▶ Stated goal A
Turn the records into a Markdown table with the columns Row and Line, beginning at the line containing "Choisir (237, 532)" and continuing through the line containing "France (37, 303)". Number each row and leave out blank lines.

▶ Selected passage
■ ■ ■ ■ ■ ■ ■

Miss Viet Nam Continents
- Logo of the MVNC organization
- Formation: 2011
- Type: Beauty Pageant
- Headquarters: California
- Location: United States;
- Official language: Vietnamese, English
- President: Minh Chanh
- Website: missvnc.com

= Miss Viet Nam Continents =

The Miss Viet Nam Continents (Hoa hậu phu nhân người Việt thế giới) is a beauty pageant for women from Vietnam or of Vietnamese descent that is held annually in the United States. MVNC, the organizer, also hosts a Mrs. Viet Nam Continents, and a Mr. Viet Nam Continents pageant.

==Competition rounds==
Prior to the final telecast the delegates compete in the preliminary competition, which involves private interviews with the judges and showcasing their evening gown and swimsuits for the judges for scoring. During the final competition, the semi-finalists are announced and go on to compete in swimsuit and evening gown and questions and answers.

==History==
The first edition of Miss Viet Nam Continents pageant was held August 13, 2011 in Long Beach, California. The pageant is a combine entertainment and pageant show. Each year there are a number of line up performances for the night.

■ ■ ■ ■ ■ ■ ■

▶ Stated goal B
According to the pageant article, which pageants does MVNC host?

■ ■ ■ ■ ■ ■ ■

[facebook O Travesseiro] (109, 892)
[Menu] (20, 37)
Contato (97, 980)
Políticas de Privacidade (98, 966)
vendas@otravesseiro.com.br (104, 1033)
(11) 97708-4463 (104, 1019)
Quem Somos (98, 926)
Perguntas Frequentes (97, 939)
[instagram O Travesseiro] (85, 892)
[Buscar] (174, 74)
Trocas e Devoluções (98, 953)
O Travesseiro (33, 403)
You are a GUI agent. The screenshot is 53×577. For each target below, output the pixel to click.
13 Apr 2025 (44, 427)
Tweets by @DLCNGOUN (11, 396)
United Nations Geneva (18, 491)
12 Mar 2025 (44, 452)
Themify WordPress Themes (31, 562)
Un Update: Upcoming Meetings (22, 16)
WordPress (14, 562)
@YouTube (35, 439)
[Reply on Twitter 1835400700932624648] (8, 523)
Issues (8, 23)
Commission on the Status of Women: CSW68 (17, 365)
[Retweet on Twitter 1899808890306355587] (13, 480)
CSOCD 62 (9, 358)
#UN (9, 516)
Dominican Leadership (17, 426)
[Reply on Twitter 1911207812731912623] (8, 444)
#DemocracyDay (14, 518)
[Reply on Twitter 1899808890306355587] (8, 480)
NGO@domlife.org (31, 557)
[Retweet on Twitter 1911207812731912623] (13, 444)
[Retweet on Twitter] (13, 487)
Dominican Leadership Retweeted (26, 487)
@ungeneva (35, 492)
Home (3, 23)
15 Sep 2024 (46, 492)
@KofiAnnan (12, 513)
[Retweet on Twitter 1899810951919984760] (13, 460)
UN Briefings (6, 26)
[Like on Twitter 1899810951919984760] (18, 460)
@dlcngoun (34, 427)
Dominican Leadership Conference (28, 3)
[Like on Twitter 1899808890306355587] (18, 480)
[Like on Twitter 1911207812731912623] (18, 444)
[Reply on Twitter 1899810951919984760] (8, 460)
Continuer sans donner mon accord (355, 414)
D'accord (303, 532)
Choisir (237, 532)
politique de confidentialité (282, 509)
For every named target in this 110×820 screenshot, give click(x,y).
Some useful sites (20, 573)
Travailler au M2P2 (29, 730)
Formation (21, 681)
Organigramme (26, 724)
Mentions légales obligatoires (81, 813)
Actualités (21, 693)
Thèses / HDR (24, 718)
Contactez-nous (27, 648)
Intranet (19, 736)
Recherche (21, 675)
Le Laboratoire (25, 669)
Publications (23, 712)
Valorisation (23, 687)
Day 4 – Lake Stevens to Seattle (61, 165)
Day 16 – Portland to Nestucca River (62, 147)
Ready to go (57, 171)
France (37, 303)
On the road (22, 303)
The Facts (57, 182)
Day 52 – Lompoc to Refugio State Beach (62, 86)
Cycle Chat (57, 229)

■ ■ ■ ■ ■ ■ ■

▶ Worked solution A
| Row | Line |
|---|---|
| 1 | Choisir (237, 532) |
| 2 | politique de confidentialité (282, 509) |
| 3 | For every named target in this 110×820 screenshot, give click(x,y). |
| 4 | Some useful sites (20, 573) |
| 5 | Travailler au M2P2 (29, 730) |
| 6 | Formation (21, 681) |
| 7 | Organigramme (26, 724) |
| 8 | Mentions légales obligatoires (81, 813) |
| 9 | Actualités (21, 693) |
| 10 | Thèses / HDR (24, 718) |
| 11 | Contactez-nous (27, 648) |
| 12 | Intranet (19, 736) |
| 13 | Recherche (21, 675) |
| 14 | Le Laboratoire (25, 669) |
| 15 | Publications (23, 712) |
| 16 | Valorisation (23, 687) |
| 17 | Day 4 – Lake Stevens to Seattle (61, 165) |
| 18 | Day 16 – Portland to Nestucca River (62, 147) |
| 19 | Ready to go (57, 171) |
| 20 | France (37, 303) |

▶ Worked solution B
- Miss Viet Nam Continents
- Mrs. Viet Nam Continents
- Mr. Viet Nam Continents